# [Entries for locating words and elements]
· · ·

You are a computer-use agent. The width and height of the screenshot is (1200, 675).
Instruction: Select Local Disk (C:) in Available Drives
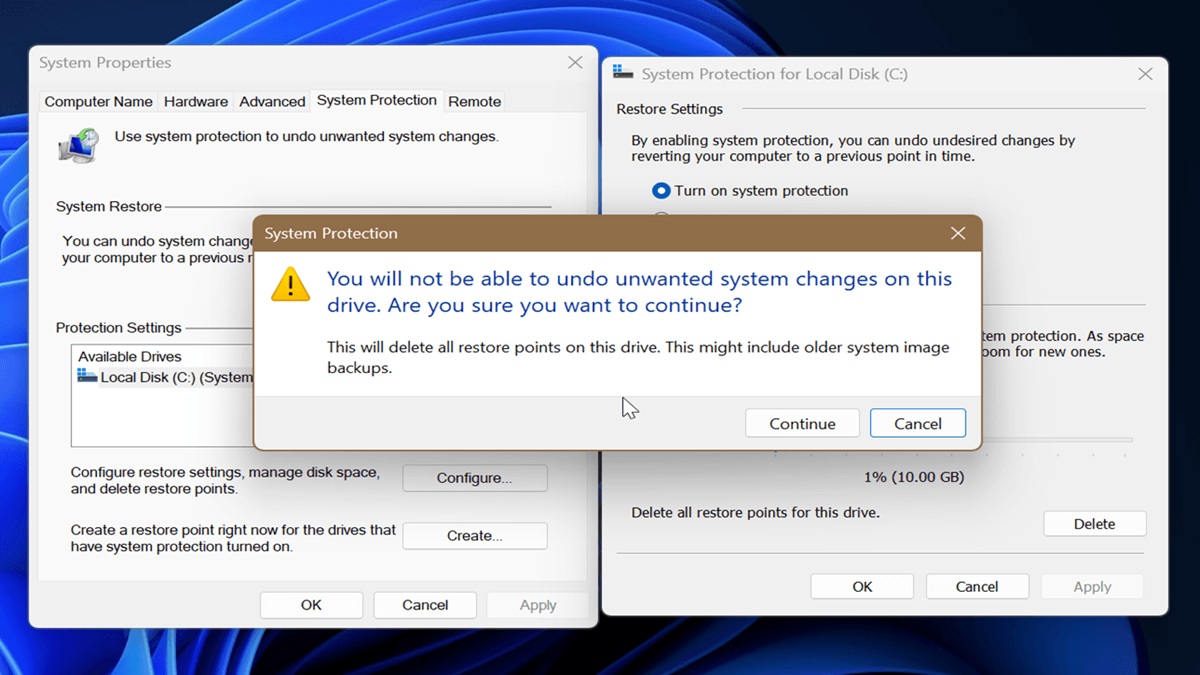165,377
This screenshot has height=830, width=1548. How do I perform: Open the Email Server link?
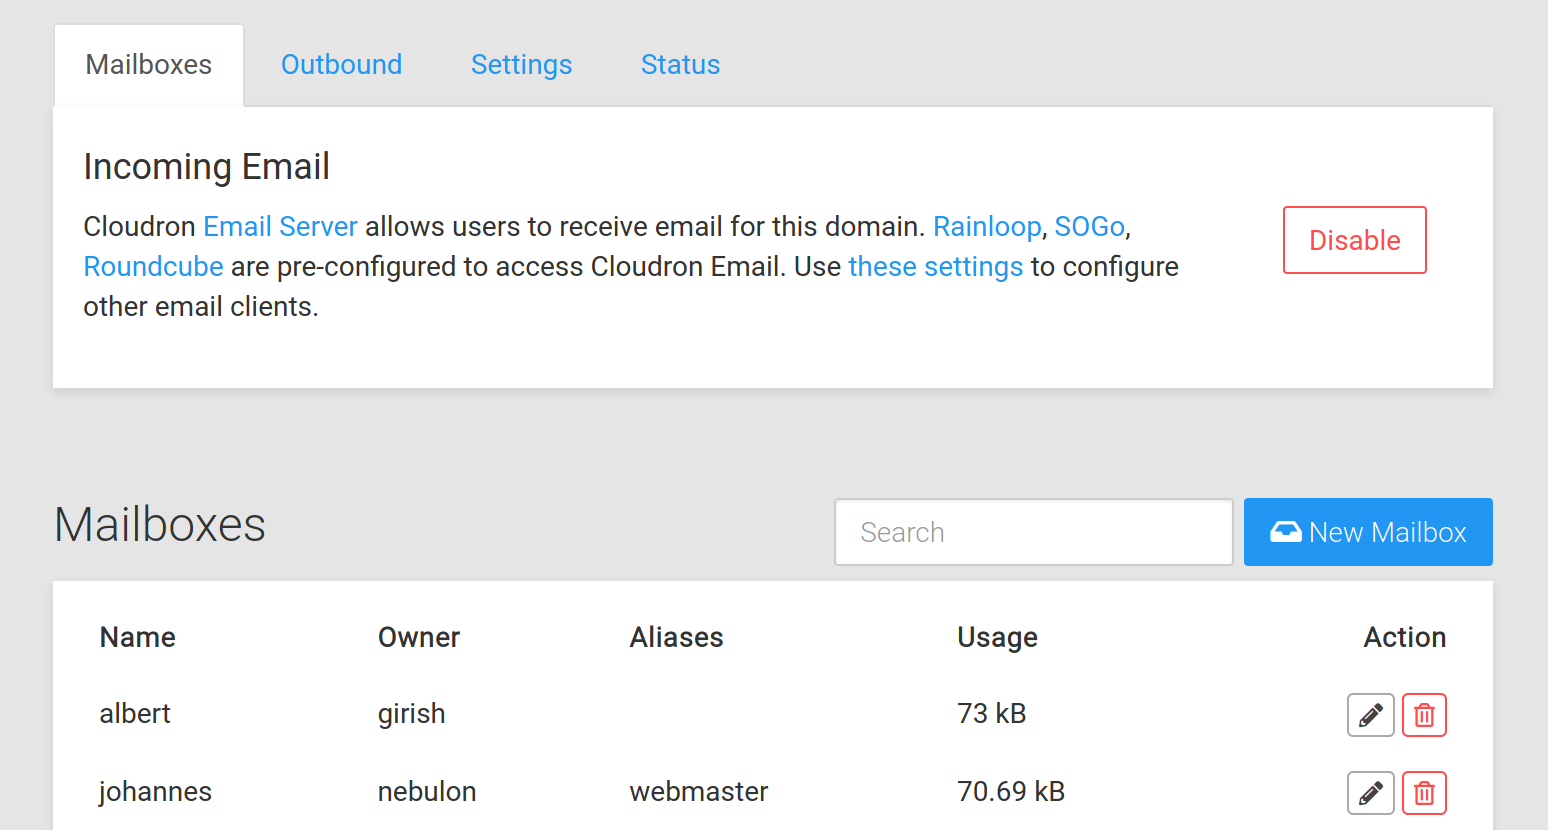pyautogui.click(x=280, y=227)
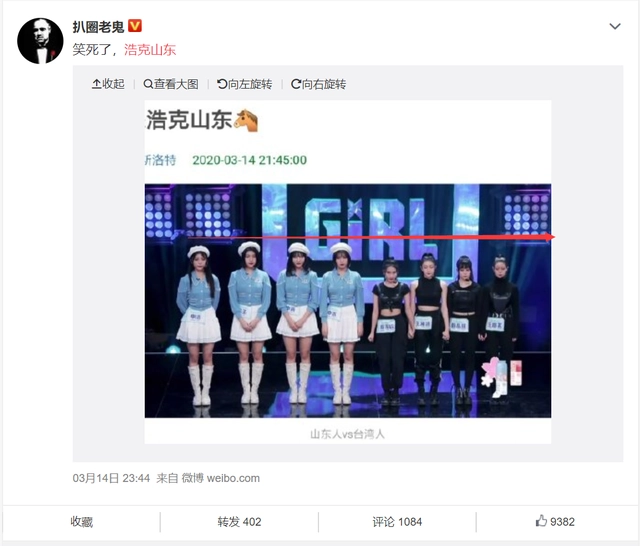
Task: Click the verified V badge icon
Action: pos(135,26)
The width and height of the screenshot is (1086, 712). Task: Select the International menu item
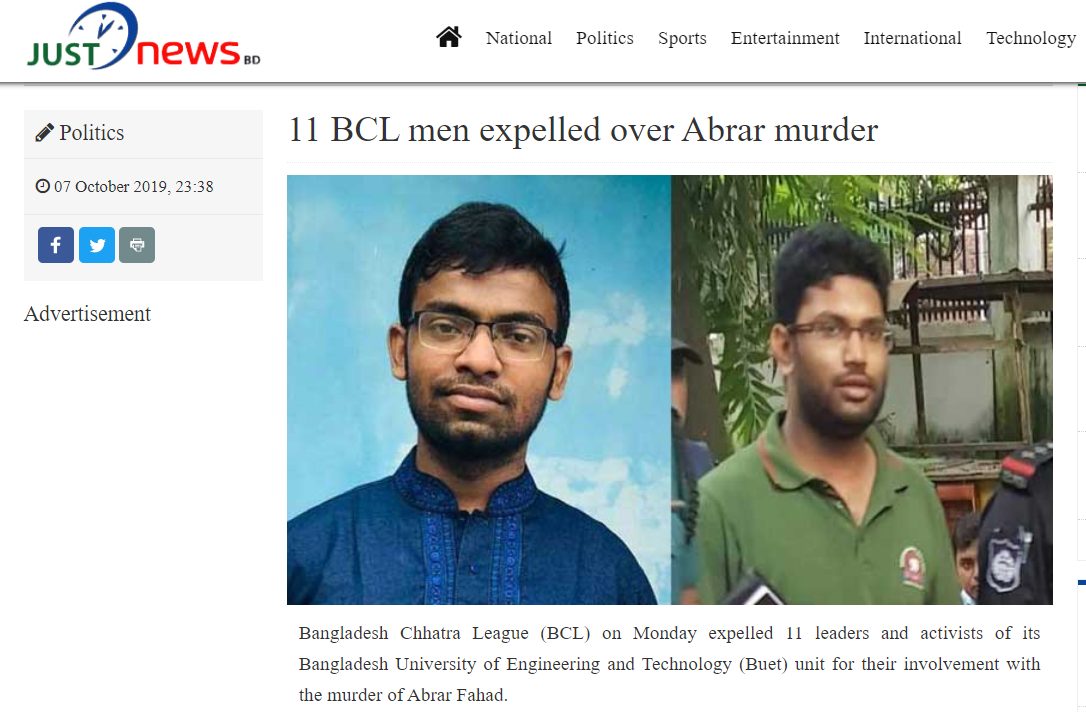click(x=912, y=38)
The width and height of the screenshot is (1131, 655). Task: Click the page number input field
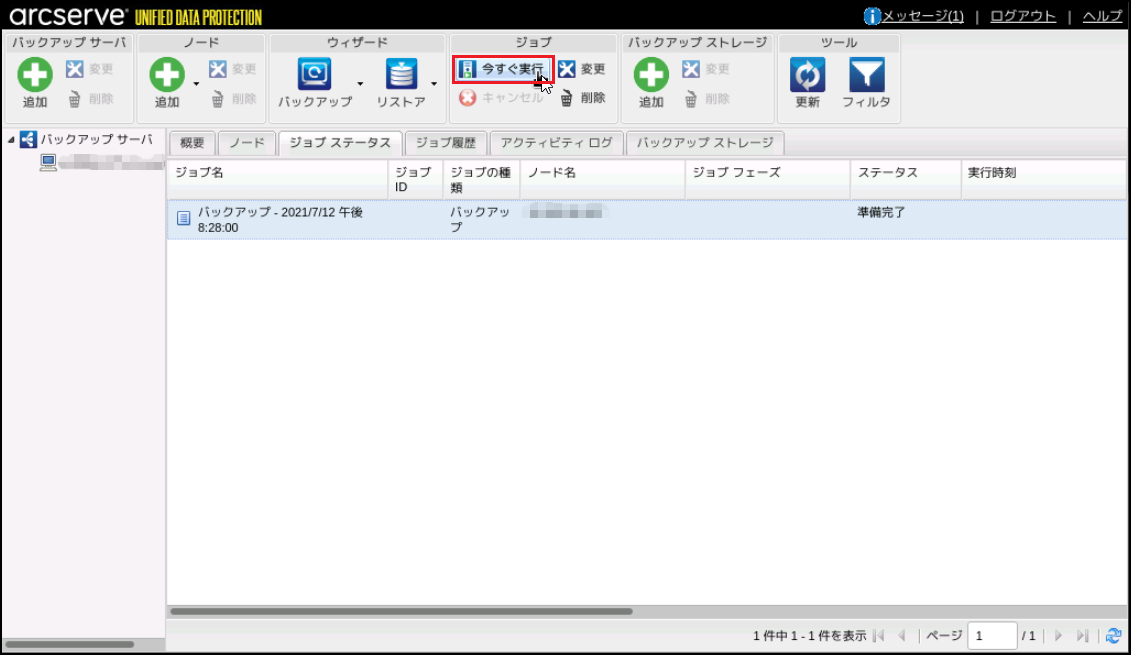(991, 636)
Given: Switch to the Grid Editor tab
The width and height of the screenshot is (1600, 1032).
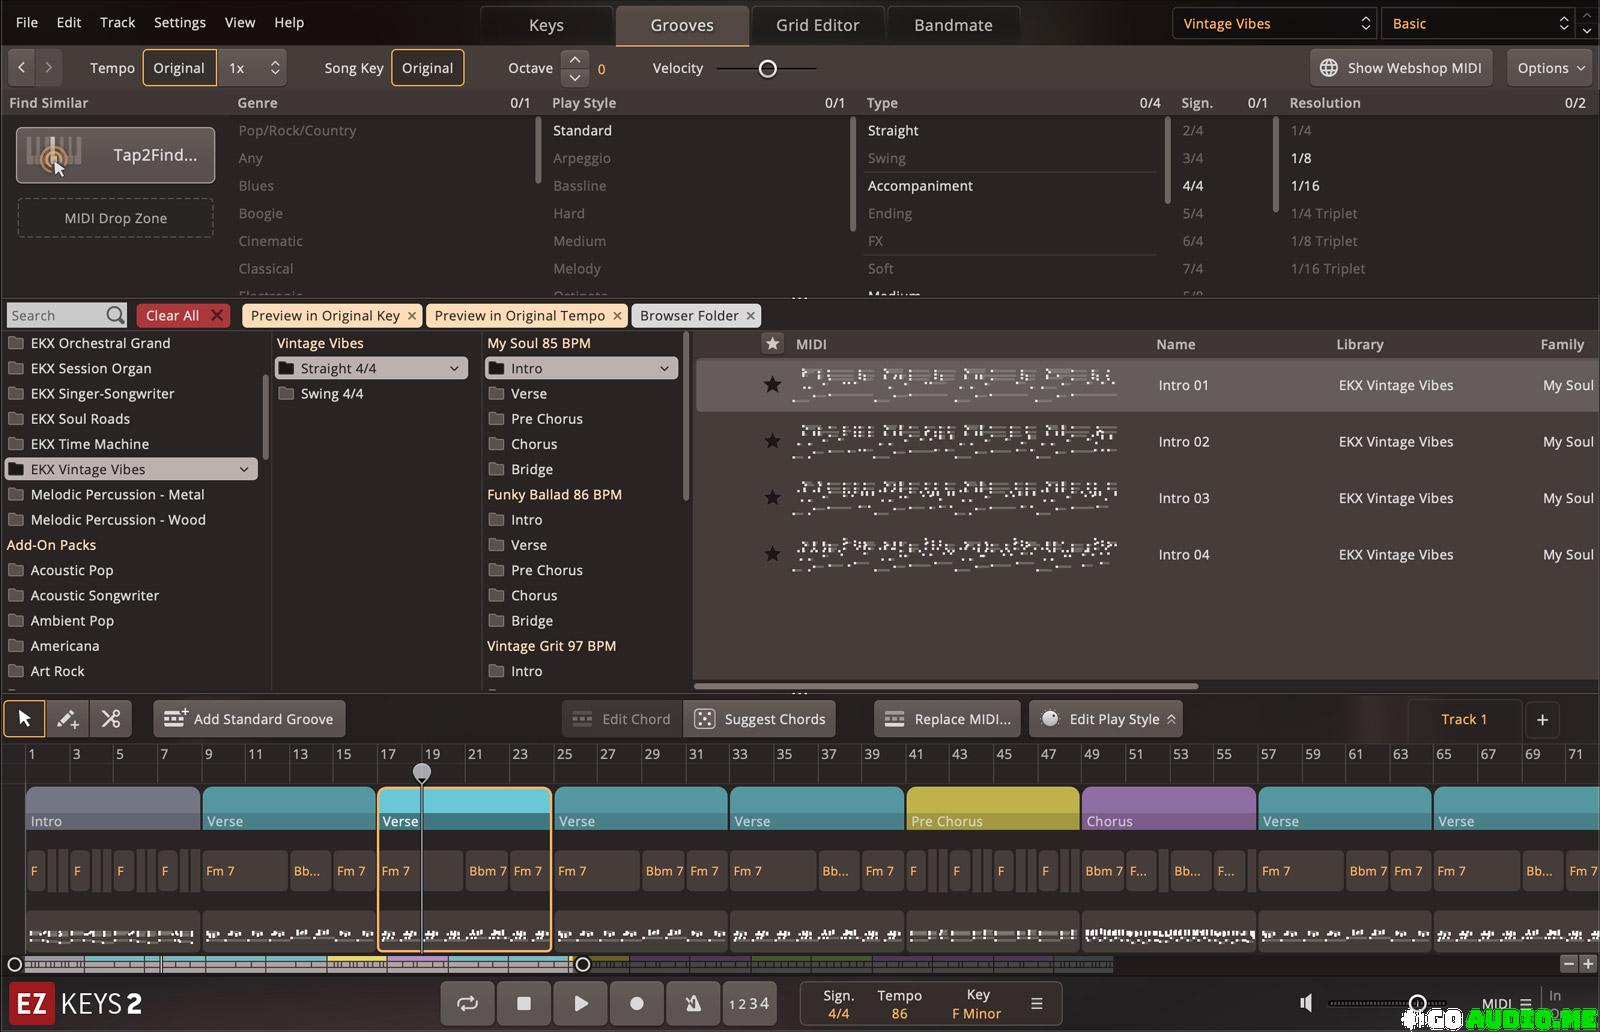Looking at the screenshot, I should (x=817, y=25).
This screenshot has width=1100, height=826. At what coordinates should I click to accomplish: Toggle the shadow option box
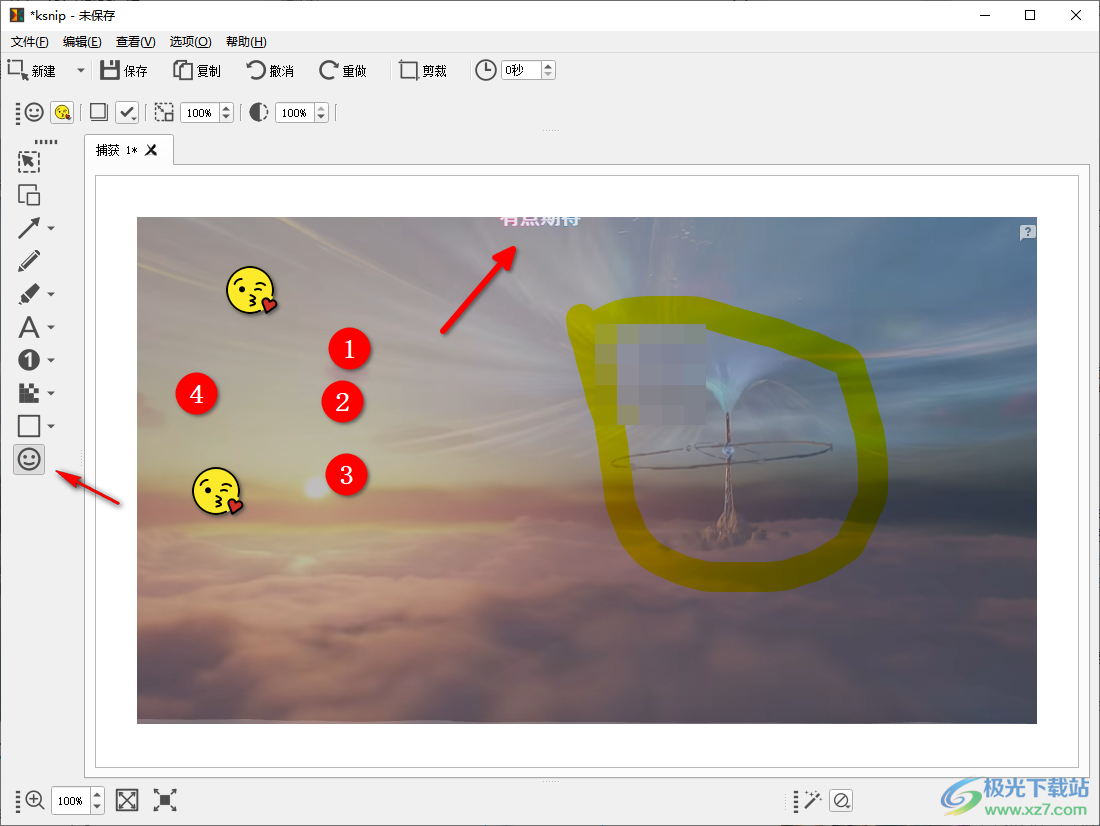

· · ·

# [OBJECTIVE]
Format the lines above as a numbered list, skipping any blank lines and leaving out the pictures.

# [RESPONSE]
1. You are a computer-use agent. The width and height of the screenshot is (1200, 675).
2. Instruction: Select Local Disk (C:) in Available Drives
3. 165,377
4. This screenshot has height=830, width=1548. How do I perform: Open the Email Server link?
5. pyautogui.click(x=280, y=227)
6. Task: Click the verified V badge icon
7. Action: pos(135,26)
8. The width and height of the screenshot is (1086, 712). Task: Select the International menu item
9. click(x=912, y=38)
10. The width and height of the screenshot is (1131, 655). Task: Click the page number input field
11. (991, 636)
12. Given: Switch to the Grid Editor tab
13. The width and height of the screenshot is (1600, 1032).
14. Looking at the screenshot, I should (x=817, y=25).
15. This screenshot has width=1100, height=826. At what coordinates should I click to accomplish: Toggle the shadow option box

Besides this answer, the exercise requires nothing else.